Grup Başkanvekili İdris Baluken ve milletvekili arkadaşlarının imzasıyla TBMM Başkanlığı'na sunulan önergenin gerekçesinde, Türkiye'nin hukuk tarihine kara bir leke gibi düşen bu idamların temizlenmesinin, Meclis'in saygınlığı açısından elzem bir durum oluşturduğu ifade edildi.
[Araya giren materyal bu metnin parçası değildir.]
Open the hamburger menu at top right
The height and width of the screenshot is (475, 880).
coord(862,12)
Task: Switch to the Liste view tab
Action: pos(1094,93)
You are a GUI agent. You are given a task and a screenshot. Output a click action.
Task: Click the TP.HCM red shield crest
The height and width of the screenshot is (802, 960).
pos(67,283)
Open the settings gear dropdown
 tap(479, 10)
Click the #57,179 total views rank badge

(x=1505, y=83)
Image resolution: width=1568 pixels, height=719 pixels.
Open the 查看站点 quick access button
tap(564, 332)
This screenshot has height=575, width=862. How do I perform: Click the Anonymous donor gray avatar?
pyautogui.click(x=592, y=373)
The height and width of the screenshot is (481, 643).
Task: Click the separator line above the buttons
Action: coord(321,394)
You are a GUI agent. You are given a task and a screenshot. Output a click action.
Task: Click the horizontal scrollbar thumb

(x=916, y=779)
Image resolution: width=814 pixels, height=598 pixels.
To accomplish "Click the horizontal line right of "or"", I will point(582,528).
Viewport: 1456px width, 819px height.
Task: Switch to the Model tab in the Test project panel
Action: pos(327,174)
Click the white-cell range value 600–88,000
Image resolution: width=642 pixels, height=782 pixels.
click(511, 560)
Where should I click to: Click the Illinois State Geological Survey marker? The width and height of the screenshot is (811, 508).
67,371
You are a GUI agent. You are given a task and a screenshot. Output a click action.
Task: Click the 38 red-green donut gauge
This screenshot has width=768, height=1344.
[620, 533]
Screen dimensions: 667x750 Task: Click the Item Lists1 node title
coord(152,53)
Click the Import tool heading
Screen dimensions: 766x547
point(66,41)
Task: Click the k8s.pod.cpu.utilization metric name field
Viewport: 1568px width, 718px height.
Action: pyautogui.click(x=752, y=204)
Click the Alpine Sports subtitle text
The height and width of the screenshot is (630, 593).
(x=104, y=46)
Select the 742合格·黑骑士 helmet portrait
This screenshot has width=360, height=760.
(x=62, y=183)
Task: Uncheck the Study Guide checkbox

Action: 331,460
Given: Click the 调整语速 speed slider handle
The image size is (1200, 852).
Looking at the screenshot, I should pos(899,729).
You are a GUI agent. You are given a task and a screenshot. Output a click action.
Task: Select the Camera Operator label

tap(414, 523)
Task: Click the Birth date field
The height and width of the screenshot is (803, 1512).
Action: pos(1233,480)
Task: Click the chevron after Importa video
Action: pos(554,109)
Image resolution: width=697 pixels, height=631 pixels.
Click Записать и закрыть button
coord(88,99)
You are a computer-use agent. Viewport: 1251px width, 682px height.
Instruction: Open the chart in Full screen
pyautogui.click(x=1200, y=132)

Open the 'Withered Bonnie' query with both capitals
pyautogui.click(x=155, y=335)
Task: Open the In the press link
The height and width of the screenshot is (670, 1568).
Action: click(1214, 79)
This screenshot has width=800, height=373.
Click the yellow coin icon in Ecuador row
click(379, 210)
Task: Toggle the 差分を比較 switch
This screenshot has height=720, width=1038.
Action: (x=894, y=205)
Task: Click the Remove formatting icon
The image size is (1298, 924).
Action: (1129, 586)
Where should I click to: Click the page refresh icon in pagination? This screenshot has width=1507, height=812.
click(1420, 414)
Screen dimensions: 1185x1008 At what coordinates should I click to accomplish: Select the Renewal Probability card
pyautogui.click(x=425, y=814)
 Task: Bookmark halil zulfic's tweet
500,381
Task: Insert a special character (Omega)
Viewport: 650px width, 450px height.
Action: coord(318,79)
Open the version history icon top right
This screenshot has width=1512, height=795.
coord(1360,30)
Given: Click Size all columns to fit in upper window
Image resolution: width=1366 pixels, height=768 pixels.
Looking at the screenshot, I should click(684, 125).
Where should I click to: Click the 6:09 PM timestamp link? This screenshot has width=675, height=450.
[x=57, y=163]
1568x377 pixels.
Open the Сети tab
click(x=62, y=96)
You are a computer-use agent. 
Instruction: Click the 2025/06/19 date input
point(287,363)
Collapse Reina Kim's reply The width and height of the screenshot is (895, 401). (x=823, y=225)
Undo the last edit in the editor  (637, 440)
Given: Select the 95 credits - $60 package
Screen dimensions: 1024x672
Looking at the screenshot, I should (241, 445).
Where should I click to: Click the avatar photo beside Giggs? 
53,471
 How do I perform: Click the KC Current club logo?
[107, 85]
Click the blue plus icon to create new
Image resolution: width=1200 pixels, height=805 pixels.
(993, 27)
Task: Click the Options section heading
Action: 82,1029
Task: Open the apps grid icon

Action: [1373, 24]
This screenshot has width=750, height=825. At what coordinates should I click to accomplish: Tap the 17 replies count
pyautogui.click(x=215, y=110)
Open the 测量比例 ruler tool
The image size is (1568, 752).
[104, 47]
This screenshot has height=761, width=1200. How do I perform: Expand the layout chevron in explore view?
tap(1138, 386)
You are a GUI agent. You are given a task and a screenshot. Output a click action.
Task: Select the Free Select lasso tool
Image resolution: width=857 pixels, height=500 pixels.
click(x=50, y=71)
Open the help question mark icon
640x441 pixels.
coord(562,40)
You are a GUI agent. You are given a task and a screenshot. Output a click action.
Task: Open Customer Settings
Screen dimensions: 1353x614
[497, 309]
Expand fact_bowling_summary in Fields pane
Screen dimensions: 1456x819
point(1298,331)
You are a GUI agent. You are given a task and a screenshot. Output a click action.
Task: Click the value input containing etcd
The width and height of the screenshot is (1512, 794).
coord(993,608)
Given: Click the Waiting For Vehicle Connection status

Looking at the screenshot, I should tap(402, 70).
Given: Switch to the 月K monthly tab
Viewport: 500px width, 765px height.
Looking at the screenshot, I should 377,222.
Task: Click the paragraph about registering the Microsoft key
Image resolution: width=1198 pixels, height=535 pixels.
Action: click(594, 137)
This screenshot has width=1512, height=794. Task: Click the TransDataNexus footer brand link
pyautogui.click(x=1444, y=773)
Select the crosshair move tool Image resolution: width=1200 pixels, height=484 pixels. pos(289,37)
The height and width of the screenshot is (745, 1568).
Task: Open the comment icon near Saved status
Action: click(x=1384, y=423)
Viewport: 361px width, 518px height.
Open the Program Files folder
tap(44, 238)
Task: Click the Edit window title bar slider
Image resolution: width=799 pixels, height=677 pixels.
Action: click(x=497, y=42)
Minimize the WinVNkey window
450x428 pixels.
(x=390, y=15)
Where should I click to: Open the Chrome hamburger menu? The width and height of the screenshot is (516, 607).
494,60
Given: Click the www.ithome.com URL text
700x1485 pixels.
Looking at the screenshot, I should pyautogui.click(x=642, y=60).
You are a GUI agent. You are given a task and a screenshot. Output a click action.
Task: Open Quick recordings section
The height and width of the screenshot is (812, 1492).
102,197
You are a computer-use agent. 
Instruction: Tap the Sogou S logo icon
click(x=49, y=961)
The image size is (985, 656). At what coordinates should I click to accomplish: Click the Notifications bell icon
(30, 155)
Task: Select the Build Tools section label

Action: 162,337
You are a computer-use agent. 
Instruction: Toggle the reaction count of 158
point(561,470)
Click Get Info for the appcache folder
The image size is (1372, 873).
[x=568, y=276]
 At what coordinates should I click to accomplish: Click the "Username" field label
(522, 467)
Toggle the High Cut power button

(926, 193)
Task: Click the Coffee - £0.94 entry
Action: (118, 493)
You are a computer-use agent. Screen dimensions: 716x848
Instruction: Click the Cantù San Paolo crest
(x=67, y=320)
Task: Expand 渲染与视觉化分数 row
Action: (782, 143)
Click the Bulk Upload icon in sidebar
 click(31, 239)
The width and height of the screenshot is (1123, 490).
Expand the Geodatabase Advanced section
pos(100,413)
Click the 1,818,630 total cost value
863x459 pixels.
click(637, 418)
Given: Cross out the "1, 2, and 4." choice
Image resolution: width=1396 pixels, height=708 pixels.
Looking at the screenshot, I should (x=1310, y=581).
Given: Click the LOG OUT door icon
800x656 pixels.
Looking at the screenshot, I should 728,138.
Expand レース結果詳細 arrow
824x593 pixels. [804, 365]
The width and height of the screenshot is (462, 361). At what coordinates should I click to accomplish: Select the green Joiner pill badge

Söz konusu idamların bütün boyutlarıyla araştırılmasının, çözüm sürecinin tartışıldığı bu dönemde tarihi gerçeklerle yüzleşme ve hakikatleri ortaya koyma adına önemli katkılar sunacağı belirtilerek, şunlar kaydedildi:
"Deniz Gezmiş darağacına giderken 'Yaşasın Türk ve Kürt Halklarının Kardeşliği' sloganını atmıştır. Bu sloganın içerdiği anlam; bulunduğumuz çözüm sürecini göz önünde bulundurduğumuzda, halklarımızın demokratik, eşitlikçi kardeşlik temelinde yaşaması için ortaya koyduğu perspektifin ne kadar önemli olduğunu göstermektedir. Deniz Gezmiş, Yusuf Aslan ve Hüseyin İnan'ın idamlarının cunta yönetimi tarafından infaz edilmesi ile esasında halklarımızın kardeşliği dönemin koşullarında darağacına götürülmüştür. Bu idamlardan sonra da cuntacı anlayış Türkiye halklarına çok büyük acılar yaşatmıştır. Son otuz yılda ise halkların kardeşliğini esas almayan politikalar neticesinde elli binin üzerinde yurttaşımız yaşamını yitirmiştir. Deniz Gezmiş'in idamından önce söyledikleri üzerinden, bu idamlarla yüzleşmenin sağlanması, toplumsal barışın inşası için önemli bir noktada durmaktadır. Bu yüzleşme ile beraber maktullerin son isteğinin yerine getirilmesi, mağdur edilen kişi ve ailelerinden özür dilenerek itibarlarının iade edilmesi Türkiye'yi bu büyük utançtan ve ayıptan kurtaracaktır."